One of those incidents was the 2020 shooting death of 26-year-old Breonna Taylor, which occurred after police entered her Louisville, Ky., apartment during a drug investigation. Police had obtained a “no-knock” warrant, allowing them to conduct a search without notification. The city subsequently banned no-knock warrants.
Some observers said expanding the circumstances under which a police officer may enter a home without a warrant could exacerbate the fraught relationship.
“It wouldn’t open the door, it would open the flood gates to police entry into a home,” said Alexandra Natapoff, a Harvard Law professor who has written widely on the proliferation of misdemeanor crimes. “It would seem to be exactly the backward response to everything we have learned from George Floyd and Black Lives Matter.”
On the other hand, some advocates say allowing a suspect to dart into a home to avoid possible arrest creates another set of problems for police. Officers can’t always immediately determine whether a suspected drunk driver may be committing a felony or a misdemeanor, for instance, a distinction that can turn on factors such as blood-alcohol level, prior convictions or whether a child is in the car.
If Weikert had waited to obtain a warrant, could Lange have claimed he started drinking only after he got home? Or could he have waited out police long enough to sober up?
“Time degrades evidence,” said Alex Otte, president of Mothers Against Drunk Driving, which advocates for a categorical exception to the warrant requirement in cases where police are in pursuit of a misdemeanor suspect. “Even if it is a true misdemeanor, they should still be forced to face the consequences of their potential deadly choice.”
The case came to the U.S. Supreme Court after the California Supreme Court declined to hear it, allowing a lower court’s ruling that sided with police to stand.
Though the California state appeals court ruling created the broad warrant exception for misdemeanor pursuit, the state of California itself isn’t defending that power for police.
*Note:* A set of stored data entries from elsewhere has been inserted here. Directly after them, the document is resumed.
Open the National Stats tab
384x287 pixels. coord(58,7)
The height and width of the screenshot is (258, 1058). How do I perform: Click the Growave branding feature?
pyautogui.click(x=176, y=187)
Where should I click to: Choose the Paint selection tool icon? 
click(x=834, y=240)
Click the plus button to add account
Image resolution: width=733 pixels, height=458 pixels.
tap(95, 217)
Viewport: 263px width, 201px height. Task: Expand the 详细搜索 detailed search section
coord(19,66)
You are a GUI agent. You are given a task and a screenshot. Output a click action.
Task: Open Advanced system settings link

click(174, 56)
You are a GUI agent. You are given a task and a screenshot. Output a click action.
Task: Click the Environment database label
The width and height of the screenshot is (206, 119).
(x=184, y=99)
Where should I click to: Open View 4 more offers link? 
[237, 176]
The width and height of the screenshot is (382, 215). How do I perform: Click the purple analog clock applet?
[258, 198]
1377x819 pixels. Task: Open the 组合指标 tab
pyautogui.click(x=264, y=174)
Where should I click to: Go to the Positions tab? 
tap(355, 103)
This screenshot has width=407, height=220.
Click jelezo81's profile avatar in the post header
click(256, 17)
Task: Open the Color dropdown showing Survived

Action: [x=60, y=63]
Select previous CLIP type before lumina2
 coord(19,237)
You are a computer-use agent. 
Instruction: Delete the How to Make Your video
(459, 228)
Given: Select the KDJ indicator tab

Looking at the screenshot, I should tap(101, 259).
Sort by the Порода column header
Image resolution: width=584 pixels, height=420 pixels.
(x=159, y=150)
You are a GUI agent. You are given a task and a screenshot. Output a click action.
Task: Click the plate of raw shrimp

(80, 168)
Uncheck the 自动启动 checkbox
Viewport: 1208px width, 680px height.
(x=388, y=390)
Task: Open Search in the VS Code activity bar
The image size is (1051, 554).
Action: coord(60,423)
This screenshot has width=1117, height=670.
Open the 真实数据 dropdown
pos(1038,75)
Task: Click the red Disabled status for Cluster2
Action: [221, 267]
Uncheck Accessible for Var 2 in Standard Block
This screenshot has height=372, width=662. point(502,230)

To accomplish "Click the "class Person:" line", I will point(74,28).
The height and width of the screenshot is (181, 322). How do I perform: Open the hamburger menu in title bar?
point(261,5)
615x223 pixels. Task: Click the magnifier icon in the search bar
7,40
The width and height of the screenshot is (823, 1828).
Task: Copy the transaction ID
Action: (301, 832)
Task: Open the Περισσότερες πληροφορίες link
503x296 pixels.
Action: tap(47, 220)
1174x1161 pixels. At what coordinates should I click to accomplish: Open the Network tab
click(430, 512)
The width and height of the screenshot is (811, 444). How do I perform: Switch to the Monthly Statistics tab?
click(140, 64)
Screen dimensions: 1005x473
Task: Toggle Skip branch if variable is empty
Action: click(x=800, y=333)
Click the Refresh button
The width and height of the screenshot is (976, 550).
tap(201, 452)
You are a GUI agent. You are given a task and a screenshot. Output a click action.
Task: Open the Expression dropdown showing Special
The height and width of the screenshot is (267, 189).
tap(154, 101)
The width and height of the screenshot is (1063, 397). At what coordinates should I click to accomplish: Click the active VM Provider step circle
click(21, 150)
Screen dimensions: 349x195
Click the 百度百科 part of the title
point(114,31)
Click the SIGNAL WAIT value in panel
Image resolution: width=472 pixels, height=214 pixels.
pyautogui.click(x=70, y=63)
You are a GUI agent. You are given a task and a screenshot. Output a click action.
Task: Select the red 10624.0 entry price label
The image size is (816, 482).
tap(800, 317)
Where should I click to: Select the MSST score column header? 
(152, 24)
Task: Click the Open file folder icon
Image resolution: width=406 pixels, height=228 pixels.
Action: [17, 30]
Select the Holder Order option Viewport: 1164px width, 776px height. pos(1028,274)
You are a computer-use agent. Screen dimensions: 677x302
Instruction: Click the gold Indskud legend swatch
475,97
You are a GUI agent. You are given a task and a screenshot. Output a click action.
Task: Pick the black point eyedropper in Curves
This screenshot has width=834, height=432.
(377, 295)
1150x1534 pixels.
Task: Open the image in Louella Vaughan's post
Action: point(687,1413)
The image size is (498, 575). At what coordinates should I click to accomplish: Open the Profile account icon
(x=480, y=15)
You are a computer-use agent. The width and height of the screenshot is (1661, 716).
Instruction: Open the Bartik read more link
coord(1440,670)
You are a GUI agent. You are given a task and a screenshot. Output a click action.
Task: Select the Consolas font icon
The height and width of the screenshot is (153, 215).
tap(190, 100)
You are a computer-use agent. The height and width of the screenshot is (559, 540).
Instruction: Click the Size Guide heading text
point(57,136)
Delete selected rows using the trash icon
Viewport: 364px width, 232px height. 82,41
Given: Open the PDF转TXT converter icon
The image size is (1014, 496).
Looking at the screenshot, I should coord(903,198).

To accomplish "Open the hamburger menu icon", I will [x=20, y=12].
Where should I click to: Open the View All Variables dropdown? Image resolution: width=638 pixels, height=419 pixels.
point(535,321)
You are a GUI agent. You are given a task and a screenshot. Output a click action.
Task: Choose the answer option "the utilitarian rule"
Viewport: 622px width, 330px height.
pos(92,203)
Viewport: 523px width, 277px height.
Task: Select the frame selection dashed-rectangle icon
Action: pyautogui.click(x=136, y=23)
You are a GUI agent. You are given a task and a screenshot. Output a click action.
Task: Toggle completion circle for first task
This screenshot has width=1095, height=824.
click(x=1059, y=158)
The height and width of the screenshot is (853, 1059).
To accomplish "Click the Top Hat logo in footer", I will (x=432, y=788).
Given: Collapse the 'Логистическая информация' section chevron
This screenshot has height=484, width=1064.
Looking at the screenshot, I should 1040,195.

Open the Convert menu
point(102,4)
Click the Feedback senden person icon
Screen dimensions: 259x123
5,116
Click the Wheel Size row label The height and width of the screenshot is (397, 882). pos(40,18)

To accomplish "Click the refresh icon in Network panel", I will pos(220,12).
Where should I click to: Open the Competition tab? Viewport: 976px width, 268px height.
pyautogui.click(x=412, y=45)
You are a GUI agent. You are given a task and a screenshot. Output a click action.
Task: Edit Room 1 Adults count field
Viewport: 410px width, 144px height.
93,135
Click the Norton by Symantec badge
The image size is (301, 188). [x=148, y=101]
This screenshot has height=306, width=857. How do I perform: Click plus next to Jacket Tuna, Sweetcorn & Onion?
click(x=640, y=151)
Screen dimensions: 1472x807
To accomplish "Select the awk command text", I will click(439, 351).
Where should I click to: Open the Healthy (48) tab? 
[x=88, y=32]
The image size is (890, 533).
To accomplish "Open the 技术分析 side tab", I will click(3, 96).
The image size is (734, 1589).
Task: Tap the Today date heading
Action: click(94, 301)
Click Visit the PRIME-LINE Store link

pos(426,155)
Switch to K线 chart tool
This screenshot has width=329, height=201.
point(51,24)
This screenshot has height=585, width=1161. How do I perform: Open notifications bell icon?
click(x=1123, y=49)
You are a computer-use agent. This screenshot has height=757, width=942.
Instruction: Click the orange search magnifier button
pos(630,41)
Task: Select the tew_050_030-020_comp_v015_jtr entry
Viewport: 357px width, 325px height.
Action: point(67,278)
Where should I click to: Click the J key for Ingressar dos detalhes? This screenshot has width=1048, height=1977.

Attorneys for California argue that Weikert’s actions represented a good faith effort to adhere to current law in the state.
Instead, the Supreme Court appointed an attorney to defend the misdemeanor exception.
“There is nothing reasonable about allowing an offender to defeat a lawful public arrest by fleeing into a home,” the attorney, Amanda Rice, told the court. “That is true regardless of whether the underlying crime happens to be classified as a felony or a misdemeanor.”